Monday, March 25, 2013

Good vibratience


I admire the patient, well-balanced people. 

My own journey to becoming a more patient and mindful person has taken a few detours over the past couple of years.   

Due to a couple of appointments looming and my wishing to reduce stress levels last week, I had arranged to take Wednesday as a vacation day. 

My early morning started with one cup of instant coffee,  an empty stomach and a team effort to unceremoniously stuff a Tabby cat into her carrier.  She was not allowed to have breakfast prior to a medical procedure.  Being the empathetic person that I am, I chose not to eat either
 
We waited and waited for a taxi.  I used my iPad mini to take photos of the Cedar Waxwings invading the cherry trees in my neighbourhood.  It was a pleasant distraction for me but not for the cat.




After waiting patiently for an hour to finally reach a taxi driver who would take a pet in his pristine vehicle, we arrived at the veterinarian's office, apologetic and flustered.  I signed Miss Kitty in for the day, said goodbye and promised to return later in the afternoon.  She was not pleased. 


After treating myself to a hearty restaurant breakfast of steak and eggs, I bussed to my own doctor's office for a pre-arranged appointment.  When the doctor informed me there would be a ten-minute delay, I thanked him and waited patiently, reading Madame Bovary (the English version downloaded to my iPad Mini).  I didn't have the energy to dig out my glasses to read the meditation book I had also toted along.  Besides, after another twenty minutes of waiting, I was not in the state of mind to accept the wisdom presented within.  

When the good doctor was finally ready, he thanked me for being considerateConsiderate?  I was hoping to hear "patient" or "understanding".

The purpose of the visit was to review the results from tests he had requested a couple of weeks prior.  To be brief, he confirmed that I am at that certain stage in life.  

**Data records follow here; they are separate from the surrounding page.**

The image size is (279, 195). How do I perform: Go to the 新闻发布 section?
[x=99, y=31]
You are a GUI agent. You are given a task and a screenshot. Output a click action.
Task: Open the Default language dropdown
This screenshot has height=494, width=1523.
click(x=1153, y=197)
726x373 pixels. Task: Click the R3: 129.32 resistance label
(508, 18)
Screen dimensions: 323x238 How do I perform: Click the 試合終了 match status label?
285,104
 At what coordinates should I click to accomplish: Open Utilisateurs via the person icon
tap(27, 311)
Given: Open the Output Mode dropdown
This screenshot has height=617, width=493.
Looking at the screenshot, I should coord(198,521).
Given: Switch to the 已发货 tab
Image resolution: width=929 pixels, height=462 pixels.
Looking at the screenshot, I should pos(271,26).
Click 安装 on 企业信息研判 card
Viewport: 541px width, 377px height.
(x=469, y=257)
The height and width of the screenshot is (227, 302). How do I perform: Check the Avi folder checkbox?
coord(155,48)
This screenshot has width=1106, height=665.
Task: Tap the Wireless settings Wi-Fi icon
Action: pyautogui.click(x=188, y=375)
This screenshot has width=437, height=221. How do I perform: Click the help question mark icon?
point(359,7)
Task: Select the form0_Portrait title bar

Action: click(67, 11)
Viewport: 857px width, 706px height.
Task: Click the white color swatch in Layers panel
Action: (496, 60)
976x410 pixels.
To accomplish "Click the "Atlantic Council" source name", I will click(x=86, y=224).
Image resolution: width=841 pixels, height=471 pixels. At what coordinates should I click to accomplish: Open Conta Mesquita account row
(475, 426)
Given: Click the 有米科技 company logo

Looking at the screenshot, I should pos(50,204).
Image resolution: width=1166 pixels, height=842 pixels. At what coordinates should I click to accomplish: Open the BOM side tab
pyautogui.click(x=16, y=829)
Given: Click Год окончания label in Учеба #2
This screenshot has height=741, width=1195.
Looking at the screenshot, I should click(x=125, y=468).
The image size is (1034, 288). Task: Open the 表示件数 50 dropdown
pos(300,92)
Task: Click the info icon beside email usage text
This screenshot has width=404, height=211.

This explains those sudden hot spells, mood swings and a growing impatience when suffering fools

I next made my way to meet an older, wise friend for lunch.  We shared personal and family updates over healthy salads.  We shared thoughts and hopes for the RCC now that it has a new Pope. 

After our lovely visit, I trotted off to another appointment, to be primped by a couple of my favourite beauticians.  They only had a few minutes each to work on me yet the results were above expectations.  

I made it back to the vet's office in time to check on Miss kitty, pay the bill and taxi home.  I chuckled at the sheet of instructions and the cute little tooth brush they gave me.  Yeah, right.  Like I'm going to use this on a cat that isn't even mine.  I doubt she would agree to sit patiently for a weekly brushing without being sedated.

 

The fragmented work week was topped off by a lovely Friday night dinner with a friend then proceeding to a Gong Meditation session.  

It was my third time attending these relaxing sessions over the past year.  Unfortunately, this one was not the best.  A young couple thought it would be delightful to bring their energetic four year-old along. He proved to be a distraction for all the up-tight ladies in the room.

What was I thinking during the 30 minute session? Breathe in. Breathe out. Let the sound waves wash over, relax me ... and gently, firmly descend upon the little imp, pinning him down onto the mat. I was NOT experiencing positive thoughts or words.  Who the heck thinks they can bring a young child to a meditation session and not expect distractions?  Now that was inconsiderate.

The instructor was patient and calmer than necessary through all of this.  At the closing of the session, she spoke of vibrations, sounds and the effect of words that come from our mouths.  


With bulging eyes and a grinding smile, I nodded in agreement with the concept of Conscious Communication.   I just wasn't feeling it.  Thank goodness another session participant took the oblivious mother aside and shared her thoughts.  

My friend and I didn't have the patience to stick around.  We were tired, agitated and just wanted to get home.
 
The next morning, after a restful sleep, I used any residual, angry energy in a positive manner while taking on some house cleaning. I hummed a happy tune as I scooped out the litter box and scrubbed the powder room.


 

The cat?  She's doing fine. She is once again my furry little friend, an artist's muse who allows me to feed her, scratch her chin and rub her belly.




She also gives off relaxing vibrations with her affectionate purrs.